The story of my life begins with two lies. First of all, my name is not Fouad. It’s Arvo. My mother gave me the name of the Scandinavian midwife who delivered me. We almost died together since I arrived prematurely. The doctor decided to keep us alive and, being a man of science, he managed to do so. I never considered Arvo to be my name and neither did my mother. Can you imagine a Muslim called Arvo?

Secondly, I’m not Lebanese. I’m Palestinian. But that’s an identity that scares people. The term implies too much suffering, dispossession, and humiliation. You need to be a Jean Genet to like us. Otherwise the world turns a blind eye. So I decided never to tell the truth on the subject. In September 1982, at the end of the siege of Beirut, my father and other fighters were sent to Yemen. My mother remained behind in the camp. My parents were never to see each other again, for my father was killed in dubious circumstances. A few months after my father left, my mother contracted pulmonary complications and was admitted with me to the Akka hospital in the camp of Chatila. It actually worked out for the best because I often wonder how we would have survived the horrors of the massacre that followed. Except for her younger brother, Zohran, who miraculously escaped, all her parents and relatives were killed.

She was a brave woman, a fighter in her own way. In order to earn a living, she got together a group of women without husbands or resources, much like herself, and created an association of embroiderers. From early morning until the light failed her eyes, she stuck her needle into the dresses and cross-stitched them with silk thread embroidery. This exhausting work assured all three of us as best it could our two daily meals.

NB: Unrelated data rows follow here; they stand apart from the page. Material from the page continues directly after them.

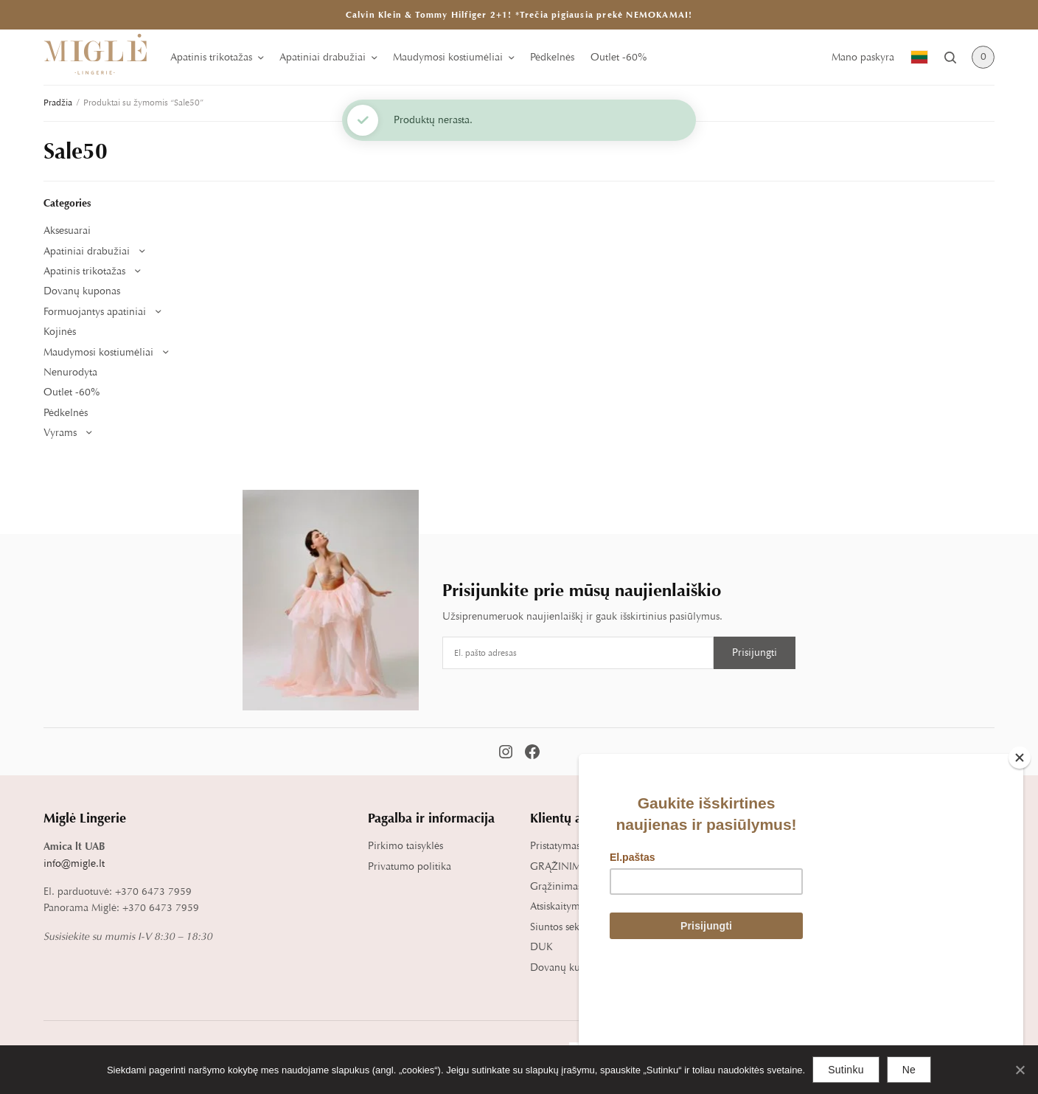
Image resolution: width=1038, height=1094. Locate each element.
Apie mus (875, 846)
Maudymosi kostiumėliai (448, 57)
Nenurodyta (70, 372)
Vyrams (60, 433)
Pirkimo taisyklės (405, 846)
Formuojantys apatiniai (94, 312)
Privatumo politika (409, 866)
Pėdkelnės (552, 57)
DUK (541, 947)
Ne (909, 1070)
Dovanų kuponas (81, 291)
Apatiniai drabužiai (322, 57)
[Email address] (578, 653)
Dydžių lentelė (725, 846)
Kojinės (59, 332)
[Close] (1020, 862)
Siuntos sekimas (565, 927)
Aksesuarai (67, 231)
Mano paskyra (863, 57)
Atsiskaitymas (559, 906)
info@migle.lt (74, 863)
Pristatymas (555, 846)
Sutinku (845, 1070)
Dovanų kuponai (568, 967)
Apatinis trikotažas (211, 57)
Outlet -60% (619, 57)
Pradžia (57, 102)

I was around eight and Zohran ten when my mother remarried a Lebanese baker whom she had seduced; I don’t know how, since the Lebanese, be they Muslim or Christian, hate us. They believe we are responsible for most of the ills that beset their country. The man my mother married was not an ordinary baker. He was king of his trade and rolling in dough. He sold all kinds of breads, biscuits, and cakes; he had invented a tart called “The Boat” because it had the shape of a small craft stuffed with dates and marzipan. Dodging the bombs and the murderous shots by snipers, off he would go at the wheel of his van to make his deliveries to all four corners of the town. My mother was sharply criticized for betraying the community with this marriage and she lost her few remaining friends. Due to this marriage we not only left the loving warmth of our community, but also the overcrowding and promiscuity of the Chatila camp, such as common washrooms and toilets and shared canteens, for the comfort of a vast, sunny apartment in a building facing the sea.